While the stress of fighting the city may have led to Brigham’s September manic episode, it may have been his attempt to treat that episode that resulted in his increasingly bizarre behavior and resulting arrests.

In the police report from the trespass incident on Sept. 11, Brigham told the officers that he had been taking the medications Ativan and Seroquel since 2007. He also told them that he had just started taking the powerful anti psychotic drug Prolixin that day.

The police, and presumably the DA’s office, seemed to understand the potential ramifications of this new-medication disclosure. Later that night when Brigham appeared at the jail, the follow-up police report states that he was told that he could be booked, fingerprinted and then released for two reasons. First, the jail was full, and second, he had just started taking the new medication.

Anti-psychotic drugs are powerful and can be unpredictable, particularly when first being taken. In some instances, they have been known to cause those taking them to become agitated and/or aggressive. They have also been known, though rarely, to cause hallucinations, confusion and even changes in sexual drive. It is nearly impossible to know how a person with a mental illness will react to a particular anti-psychotic when first prescribed. It depends on many factors, including what other medications are already being taken as well as what state the patient is in at the time. But for Brigham, the potential impact of his new medications was just beginning on Sept. 11.

Getting arrested only exacerbated Brigham’s manic episode. As a result, according to an interview conducted with Brigham on Oct. 11, a month after his first arrest, he sought out still more medication at the Mental Health Partners crisis center. Brigham says that he was given three tablets of yet another powerful anti-psychotic drug called Haldol, which he started taking. Mental Health Partners was contacted by BW but would only confirm that it cannot comment on any particular client. At one point Brigham told a friend who was interviewed by BW that he had lost track of how many Haldol he had taken, and was afraid he had had too many. A few weeks later, Brigham told BW that he had taken two of the Haldol and then thrown away the third. He also acknowledged this week that his memory and timeline around the time of his arrests in September is still a bit hazy.

In any case, Brigham going on and off the powerful anti-psychotic drugs Prolixin and Haldol during the four days that he was arrested twice should be significant in his upcoming case. Both drugs can have severe side effects, particularly when initially taken. Though rare, both can cause the patient to exhibit extreme agitation, aggression and confusion, the traits that appear to be reflected in both police reports concerning Brigham’s arrests. The two drugs are also in conflict with one another medically speaking. Drugs.com lists the use of Prolixin and Haldol together as having a “major interaction.” Major interactions are defined as “highly clinically significant. Avoid combination; the risk of interaction outweighs the benefit.”

In addition, the Seroquel that Brigham had been taking since 2007 is a drug that has a “moderate conflict” with both Prolixin and Hadol.
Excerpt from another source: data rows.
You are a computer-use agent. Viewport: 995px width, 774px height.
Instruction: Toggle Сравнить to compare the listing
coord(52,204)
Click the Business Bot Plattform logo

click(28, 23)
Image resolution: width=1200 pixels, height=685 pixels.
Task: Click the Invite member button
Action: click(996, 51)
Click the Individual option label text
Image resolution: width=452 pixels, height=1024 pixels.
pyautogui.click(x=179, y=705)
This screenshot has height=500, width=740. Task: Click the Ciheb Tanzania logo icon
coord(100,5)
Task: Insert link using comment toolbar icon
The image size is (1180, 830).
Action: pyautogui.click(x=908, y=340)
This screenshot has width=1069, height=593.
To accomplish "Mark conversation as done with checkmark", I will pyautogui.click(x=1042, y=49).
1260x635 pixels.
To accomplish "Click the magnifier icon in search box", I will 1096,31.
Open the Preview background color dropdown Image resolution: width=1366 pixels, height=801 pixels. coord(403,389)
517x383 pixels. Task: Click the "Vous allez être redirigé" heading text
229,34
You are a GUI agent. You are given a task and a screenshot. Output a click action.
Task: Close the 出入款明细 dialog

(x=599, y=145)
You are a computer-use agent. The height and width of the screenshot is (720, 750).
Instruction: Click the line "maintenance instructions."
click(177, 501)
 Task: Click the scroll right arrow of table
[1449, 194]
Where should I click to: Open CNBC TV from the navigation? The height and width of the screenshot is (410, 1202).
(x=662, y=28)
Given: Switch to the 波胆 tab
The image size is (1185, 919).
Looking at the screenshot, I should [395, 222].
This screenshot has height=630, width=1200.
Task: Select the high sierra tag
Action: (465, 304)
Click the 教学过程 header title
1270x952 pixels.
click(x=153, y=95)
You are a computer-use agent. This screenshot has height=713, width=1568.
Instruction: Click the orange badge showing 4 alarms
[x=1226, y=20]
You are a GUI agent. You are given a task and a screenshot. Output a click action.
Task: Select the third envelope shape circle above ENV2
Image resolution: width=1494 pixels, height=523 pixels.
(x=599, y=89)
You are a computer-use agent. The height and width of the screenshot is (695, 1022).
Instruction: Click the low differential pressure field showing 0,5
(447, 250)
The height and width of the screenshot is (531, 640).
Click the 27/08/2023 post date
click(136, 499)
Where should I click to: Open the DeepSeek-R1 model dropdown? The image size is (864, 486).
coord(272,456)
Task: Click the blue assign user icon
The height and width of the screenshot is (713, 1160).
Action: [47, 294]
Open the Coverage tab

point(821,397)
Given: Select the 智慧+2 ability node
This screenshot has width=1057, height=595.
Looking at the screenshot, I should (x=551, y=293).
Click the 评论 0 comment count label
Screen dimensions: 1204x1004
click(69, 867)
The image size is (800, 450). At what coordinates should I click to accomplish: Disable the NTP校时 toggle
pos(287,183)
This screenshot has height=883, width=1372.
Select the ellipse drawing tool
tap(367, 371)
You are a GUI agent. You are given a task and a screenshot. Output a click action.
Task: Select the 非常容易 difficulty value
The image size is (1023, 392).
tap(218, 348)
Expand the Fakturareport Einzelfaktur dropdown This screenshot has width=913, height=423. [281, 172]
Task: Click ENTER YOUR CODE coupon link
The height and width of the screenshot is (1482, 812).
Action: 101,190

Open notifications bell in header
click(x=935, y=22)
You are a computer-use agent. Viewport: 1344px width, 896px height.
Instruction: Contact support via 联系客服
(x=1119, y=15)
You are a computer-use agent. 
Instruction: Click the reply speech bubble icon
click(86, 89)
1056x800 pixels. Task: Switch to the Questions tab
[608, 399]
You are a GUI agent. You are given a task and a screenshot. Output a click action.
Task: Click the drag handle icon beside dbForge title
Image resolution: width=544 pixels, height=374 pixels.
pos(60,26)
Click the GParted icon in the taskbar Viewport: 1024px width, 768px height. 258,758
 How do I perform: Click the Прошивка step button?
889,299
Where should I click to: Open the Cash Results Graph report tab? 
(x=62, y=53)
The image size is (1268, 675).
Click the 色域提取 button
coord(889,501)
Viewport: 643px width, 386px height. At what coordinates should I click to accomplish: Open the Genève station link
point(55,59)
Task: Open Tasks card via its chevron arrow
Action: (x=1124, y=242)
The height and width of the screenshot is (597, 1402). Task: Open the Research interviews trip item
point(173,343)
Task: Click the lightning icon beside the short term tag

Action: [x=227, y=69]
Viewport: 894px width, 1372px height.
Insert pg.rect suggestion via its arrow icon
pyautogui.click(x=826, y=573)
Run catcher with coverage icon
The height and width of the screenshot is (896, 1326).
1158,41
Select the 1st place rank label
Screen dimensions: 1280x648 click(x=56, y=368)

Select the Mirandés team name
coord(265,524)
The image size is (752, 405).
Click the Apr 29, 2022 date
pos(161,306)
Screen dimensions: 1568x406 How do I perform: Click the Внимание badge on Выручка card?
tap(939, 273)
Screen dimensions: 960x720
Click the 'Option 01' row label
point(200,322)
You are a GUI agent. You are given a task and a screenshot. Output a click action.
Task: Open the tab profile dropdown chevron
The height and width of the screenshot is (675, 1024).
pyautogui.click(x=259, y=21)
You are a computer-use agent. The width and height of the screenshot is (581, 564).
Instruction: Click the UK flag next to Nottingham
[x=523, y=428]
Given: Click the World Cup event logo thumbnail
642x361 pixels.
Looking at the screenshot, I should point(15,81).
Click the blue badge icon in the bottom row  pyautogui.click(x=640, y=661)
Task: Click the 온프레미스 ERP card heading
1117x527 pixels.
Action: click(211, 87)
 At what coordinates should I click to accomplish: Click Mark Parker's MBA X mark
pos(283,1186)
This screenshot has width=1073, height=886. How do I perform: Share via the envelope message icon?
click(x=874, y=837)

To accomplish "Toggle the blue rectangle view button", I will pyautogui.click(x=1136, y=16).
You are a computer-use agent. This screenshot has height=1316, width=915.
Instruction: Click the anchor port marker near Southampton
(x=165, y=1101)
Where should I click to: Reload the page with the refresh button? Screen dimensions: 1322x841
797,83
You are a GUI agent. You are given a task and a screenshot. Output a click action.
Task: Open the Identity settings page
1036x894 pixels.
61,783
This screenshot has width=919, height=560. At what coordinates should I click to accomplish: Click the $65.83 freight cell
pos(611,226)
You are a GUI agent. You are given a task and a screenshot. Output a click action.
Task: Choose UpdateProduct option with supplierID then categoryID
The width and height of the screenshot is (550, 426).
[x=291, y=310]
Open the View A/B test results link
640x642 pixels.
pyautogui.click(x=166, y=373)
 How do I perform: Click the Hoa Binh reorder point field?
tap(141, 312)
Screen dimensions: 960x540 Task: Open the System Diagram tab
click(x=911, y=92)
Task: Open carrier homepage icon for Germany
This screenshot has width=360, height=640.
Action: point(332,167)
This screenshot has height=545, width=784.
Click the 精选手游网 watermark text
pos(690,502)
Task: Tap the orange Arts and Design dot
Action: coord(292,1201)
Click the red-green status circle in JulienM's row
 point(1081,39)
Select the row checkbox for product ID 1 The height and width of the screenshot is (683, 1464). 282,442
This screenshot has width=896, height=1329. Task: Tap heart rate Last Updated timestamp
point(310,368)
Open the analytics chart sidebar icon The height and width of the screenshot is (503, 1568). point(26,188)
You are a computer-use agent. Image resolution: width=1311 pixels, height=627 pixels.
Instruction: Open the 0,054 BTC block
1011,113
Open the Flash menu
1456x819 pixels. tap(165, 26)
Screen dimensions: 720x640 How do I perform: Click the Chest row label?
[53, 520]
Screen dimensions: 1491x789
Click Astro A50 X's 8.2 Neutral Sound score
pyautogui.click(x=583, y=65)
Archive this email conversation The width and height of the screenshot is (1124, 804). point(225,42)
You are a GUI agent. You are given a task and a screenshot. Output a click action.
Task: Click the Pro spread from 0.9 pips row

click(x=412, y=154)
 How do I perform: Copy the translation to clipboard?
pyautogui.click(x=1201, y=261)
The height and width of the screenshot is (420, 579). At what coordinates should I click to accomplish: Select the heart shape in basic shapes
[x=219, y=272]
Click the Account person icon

And finally, the makers of both Prolixin and Haldol warn against taking and then stopping the use of the drugs cold turkey. For Brigham, the four days beginning Sept. 11 and ending Sept. 15 were four days of anti-psychotic drug confusion. Did the new drugs he was starting, stopping and taking inadvisably account for his illegal behavior and subsequent arrests? No one can answer that question with any certainty, but neither can it be discounted.

Seth Brigham suffers from mental illness. What we know is that his behavior took a decided turn for the worse at exactly the same time that he claims he began taking, mixing and stopping the use of these powerful anti-psychotic medications. It is either a remarkable coincidence, or the two circumstances are connected.

What we don’t know yet is what weight the DA’s office and the judge will give to these new facts in Brigham’s case.